Perhaps one of the most common terms we hear when explaining psychedelics is dissociation. Certain psychedelic substances trigger dissociative states, and might cause some psychedelic users to experience a sort of epiphany through dissociation. While the word is pretty descriptive in and of itself, what does dissociation mean exactly? And how does it connect to psychedelics?

Dissociation is a mental state in which a person loses touch with their thoughts, feelings, memories, or sense of self. People who have been through a traumatic experience often experience dissociation during the event or in the hours, days, or weeks that follow. For example, the experience may appear ‘unreal,’ or the person may feel detached from what is happening around them as if they were watching it from a distance. While dissociation can be a symptom of mental illness in the case of some dissociative disorders, certain psychedelic substances can also cause dissociation. 

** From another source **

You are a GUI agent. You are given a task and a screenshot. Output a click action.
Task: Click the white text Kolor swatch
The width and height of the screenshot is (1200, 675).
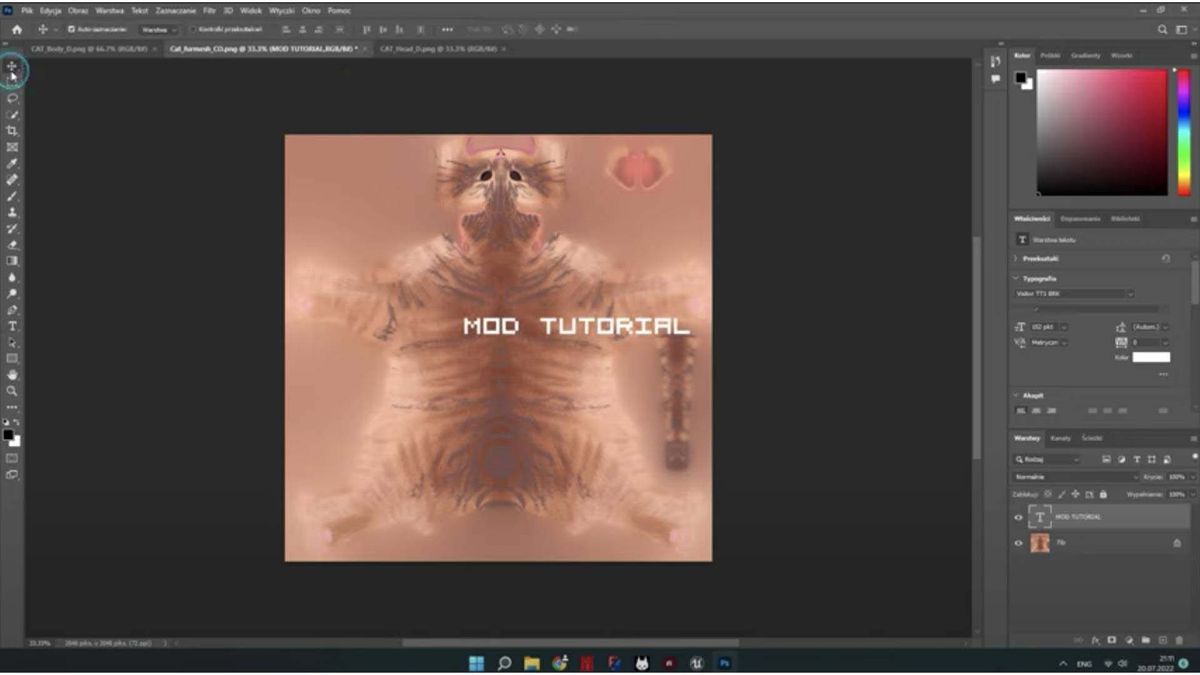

Dissociative drugs can produce visual and auditory abnormalities, as well as a feeling of floating and a sense of being disconnected from reality. Other effects include anxiety, memory loss, and poor motor function, including bodily tremors and numbness. These effects, which vary depending on the dosage, are often unpredictable, usually starting minutes after ingestion and lasting up to several hours. Some users claim to experience the effects for days. A well-known dissociative anesthetic often referred to as a psychedelic is ketamine

Tryptamines

In short, tryptamines are a diverse group of 5HT2A agonist compounds. The neurotransmitter serotonin, as well as psychedelics such as psilocybin, LSD, and DMT, are tryptamines. Hallucinations are the most common clinical result of tryptamine exposure, which are caused by agonism at the 5HT2A and 5HT1A receptors. Tryptamines are metabolized by a number of pathways including monoamine oxidase, limiting the oral bioavailability of some compounds. DMT is an example of a naturally occurring tryptamine.

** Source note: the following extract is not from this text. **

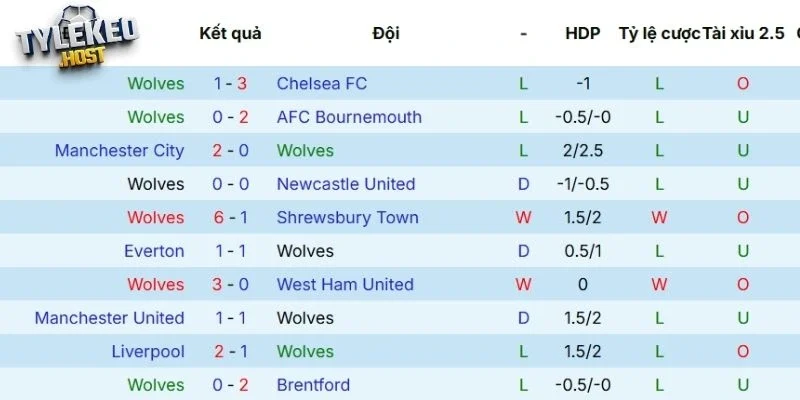Select the 1 - 3 Chelsea match score
800x400 pixels.
pos(231,84)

Recreational synthetic tryptamines such as 5-methoxy-diisopropyltrptamine (5-MeO-DiPT, Foxy methoxy) and newer substances (AET, 4-HO-MET, 4-Acetoxy-DMT, and 5-Meo-DMT) have been linked to agitation, tachyarrhythmias, hyperpyrexia, and even death.

Symbiotic bacteria in the human gut convert dietary tryptophan to tryptamine, which stimulates 5-HT4 receptors and controls gastrointestinal mobility. Multiple tryptamine-derived drugs have been developed to treat conditions such as migraines. Trace amine-associated receptors are being studied as a potential treatment target for neuropsychiatric and immunomodulatory disorders.